» TASK OBJECTIVE
Pictures stay out; everything else in the listing below is to be restated word for word.

» RECORDS FOR PROCESSING
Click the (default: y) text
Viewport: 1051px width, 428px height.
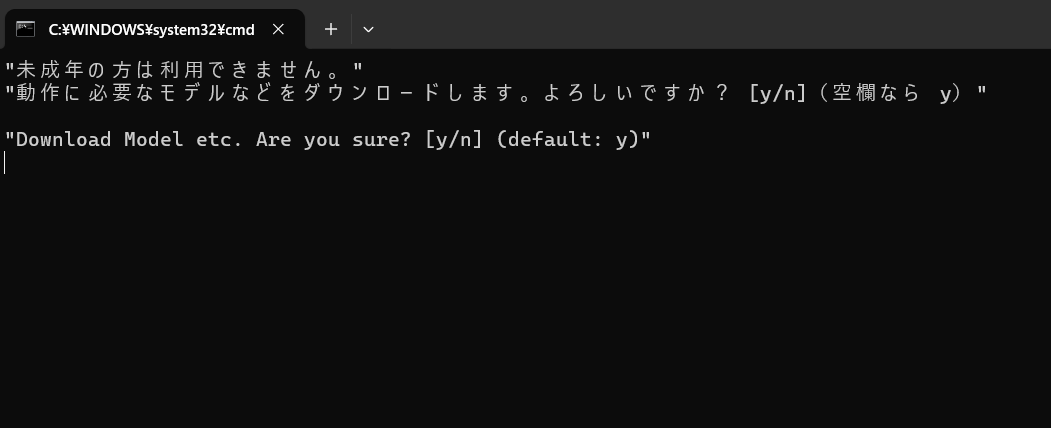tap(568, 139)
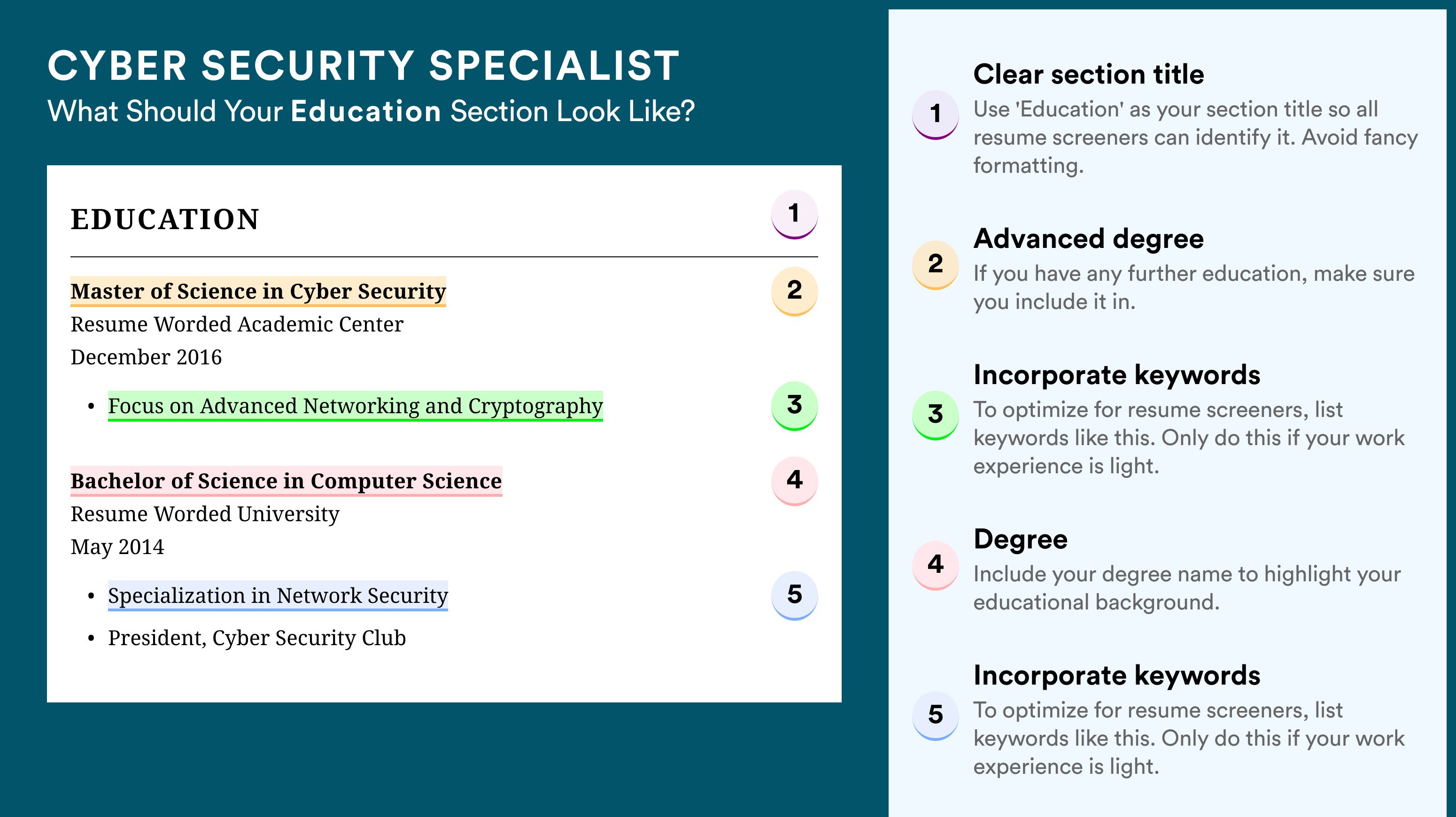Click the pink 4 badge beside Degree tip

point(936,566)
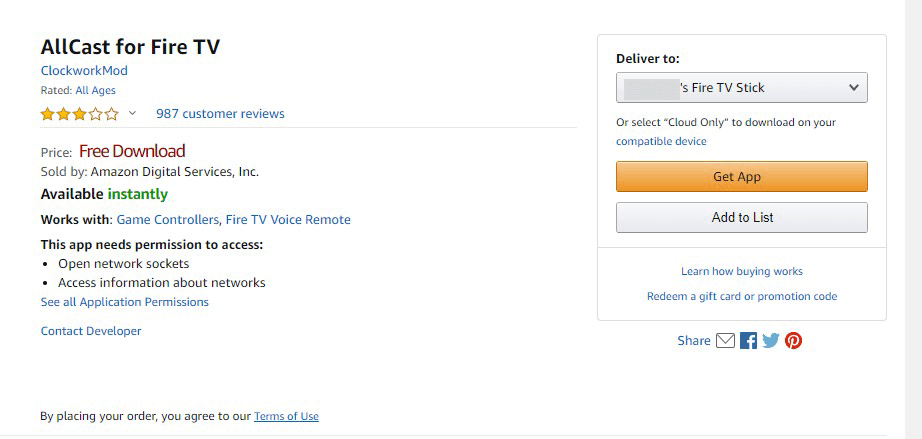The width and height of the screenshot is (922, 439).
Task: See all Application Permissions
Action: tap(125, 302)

» EXPECTED OUTPUT
Click the (default: y) text
Viewport: 1051px width, 428px height.
tap(568, 139)
Click the pink 4 badge beside Degree tip

point(936,566)
The width and height of the screenshot is (922, 439).
Task: See all Application Permissions
Action: tap(125, 302)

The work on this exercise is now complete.